__DIRECTIONS__:
Copy all lines containing the string "menu" from the records below.

[Dataset entries]

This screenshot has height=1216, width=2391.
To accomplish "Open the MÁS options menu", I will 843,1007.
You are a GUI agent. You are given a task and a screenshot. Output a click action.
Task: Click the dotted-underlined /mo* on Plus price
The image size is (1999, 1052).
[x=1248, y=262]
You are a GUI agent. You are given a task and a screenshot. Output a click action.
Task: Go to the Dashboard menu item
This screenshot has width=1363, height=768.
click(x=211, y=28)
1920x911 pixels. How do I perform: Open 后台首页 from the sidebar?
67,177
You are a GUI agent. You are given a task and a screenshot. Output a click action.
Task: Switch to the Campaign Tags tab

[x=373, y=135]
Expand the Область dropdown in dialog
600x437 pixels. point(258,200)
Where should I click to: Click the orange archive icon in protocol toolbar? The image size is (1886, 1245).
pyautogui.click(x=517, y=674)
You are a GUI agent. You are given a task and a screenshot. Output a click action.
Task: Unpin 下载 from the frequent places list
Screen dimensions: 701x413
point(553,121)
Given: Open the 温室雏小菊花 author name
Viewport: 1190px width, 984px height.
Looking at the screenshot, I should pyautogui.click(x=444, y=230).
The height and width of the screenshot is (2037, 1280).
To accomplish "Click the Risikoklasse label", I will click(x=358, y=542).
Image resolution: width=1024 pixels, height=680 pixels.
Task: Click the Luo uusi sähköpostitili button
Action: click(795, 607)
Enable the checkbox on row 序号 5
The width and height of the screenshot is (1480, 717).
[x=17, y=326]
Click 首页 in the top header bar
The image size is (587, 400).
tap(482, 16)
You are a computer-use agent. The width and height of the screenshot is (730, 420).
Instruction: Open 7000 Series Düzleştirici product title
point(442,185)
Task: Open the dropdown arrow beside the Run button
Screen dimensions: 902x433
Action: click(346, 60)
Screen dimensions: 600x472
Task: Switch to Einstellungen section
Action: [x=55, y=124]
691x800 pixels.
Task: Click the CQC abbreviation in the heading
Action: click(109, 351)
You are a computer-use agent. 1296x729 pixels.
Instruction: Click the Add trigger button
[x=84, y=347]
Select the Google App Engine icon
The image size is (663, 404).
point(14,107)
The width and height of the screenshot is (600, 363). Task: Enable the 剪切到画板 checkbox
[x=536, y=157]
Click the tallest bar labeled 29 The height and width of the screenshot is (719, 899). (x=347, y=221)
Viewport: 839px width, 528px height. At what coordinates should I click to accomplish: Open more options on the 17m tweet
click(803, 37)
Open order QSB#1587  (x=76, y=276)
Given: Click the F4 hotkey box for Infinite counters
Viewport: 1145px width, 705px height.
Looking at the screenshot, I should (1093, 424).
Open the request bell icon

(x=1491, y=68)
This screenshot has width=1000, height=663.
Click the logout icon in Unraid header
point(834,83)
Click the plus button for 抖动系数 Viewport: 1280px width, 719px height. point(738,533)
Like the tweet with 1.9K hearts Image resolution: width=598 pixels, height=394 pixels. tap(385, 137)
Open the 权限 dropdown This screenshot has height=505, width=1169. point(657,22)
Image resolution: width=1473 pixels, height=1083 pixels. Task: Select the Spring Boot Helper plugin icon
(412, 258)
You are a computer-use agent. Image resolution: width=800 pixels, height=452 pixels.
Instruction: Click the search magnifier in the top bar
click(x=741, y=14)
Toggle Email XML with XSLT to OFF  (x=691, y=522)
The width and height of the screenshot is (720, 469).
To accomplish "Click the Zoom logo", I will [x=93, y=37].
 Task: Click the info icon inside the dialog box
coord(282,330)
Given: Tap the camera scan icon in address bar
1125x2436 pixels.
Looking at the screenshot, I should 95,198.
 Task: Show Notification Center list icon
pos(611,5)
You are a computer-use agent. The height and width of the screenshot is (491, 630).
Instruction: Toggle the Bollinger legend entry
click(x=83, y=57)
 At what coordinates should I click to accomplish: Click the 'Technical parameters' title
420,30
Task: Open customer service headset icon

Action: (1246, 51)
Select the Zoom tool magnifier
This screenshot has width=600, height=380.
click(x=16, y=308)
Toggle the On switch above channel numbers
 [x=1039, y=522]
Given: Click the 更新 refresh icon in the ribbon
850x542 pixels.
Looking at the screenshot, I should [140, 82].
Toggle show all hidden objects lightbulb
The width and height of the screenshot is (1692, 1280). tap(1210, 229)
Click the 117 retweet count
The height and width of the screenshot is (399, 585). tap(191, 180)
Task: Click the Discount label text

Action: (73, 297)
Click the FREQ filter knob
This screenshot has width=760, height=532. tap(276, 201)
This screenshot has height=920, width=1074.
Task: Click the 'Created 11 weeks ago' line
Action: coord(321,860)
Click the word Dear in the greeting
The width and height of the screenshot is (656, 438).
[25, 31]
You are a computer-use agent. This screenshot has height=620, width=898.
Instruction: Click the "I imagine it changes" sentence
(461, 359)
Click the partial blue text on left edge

__TASK RESULT__:
To accomplish "Open the MÁS options menu", I will 843,1007.
Task: Go to the Dashboard menu item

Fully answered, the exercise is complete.